= Parent-Child Interaction Assessment-II Modifying Attributions of Parents =

The Parent-Child Interaction Assessment-II Modifying Attributions of Parents (PCIA-II/MAP) intervention is a brief cognitive-behavioral manualized treatment for parents in high-risk families (Bohr, 2008, 2005, 2004a, 2004b; Bohr & Holigrocki, 2005). A parent and child are video recorded during a structured play activity (see PCIA-II; Holigrocki, Kaminski, & Frieswyk, 1999, 2002) and sessions involve the therapist and parent discussing excerpts from the video and conclude with a post-treatment assessment.

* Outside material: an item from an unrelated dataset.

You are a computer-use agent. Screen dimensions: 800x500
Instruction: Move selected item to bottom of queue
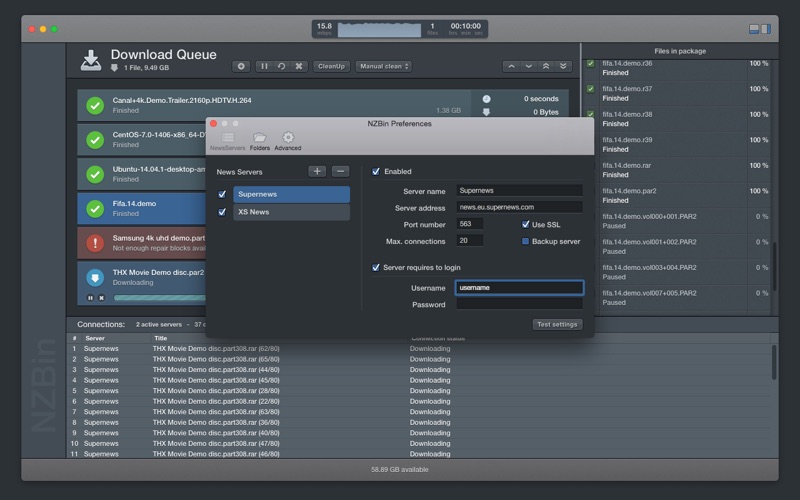point(562,66)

After filming the interaction, the clinical research team meets to review the video to identify areas of parenting strength and problematic behavior in the parent or child. Next, the parent meets with the therapist for four intervention sessions. Treatment is directed at helping the parent to develop parenting strengths and to identify and modify inaccurate, dysfunctional, or negative attributions. The intervention involves showing the parent the video recorded parent-child interaction. In each of the intervention sessions, the therapist points out parenting strengths, creates a dialogue about what the child may be thinking, feeling, and intending; and then elicits and discusses with the parent other possible attributions for the child's behavior. After the intervention sessions, the post-treatment meeting involves filming the dyad again and having parent complete a series of measures to assess treatment efficacy.

The PCIA-II/MAP intervention is being used in treatment and outcome research in Ontario, Canada. A randomized controlled trial is in progress with women victims of partner violence in the USA.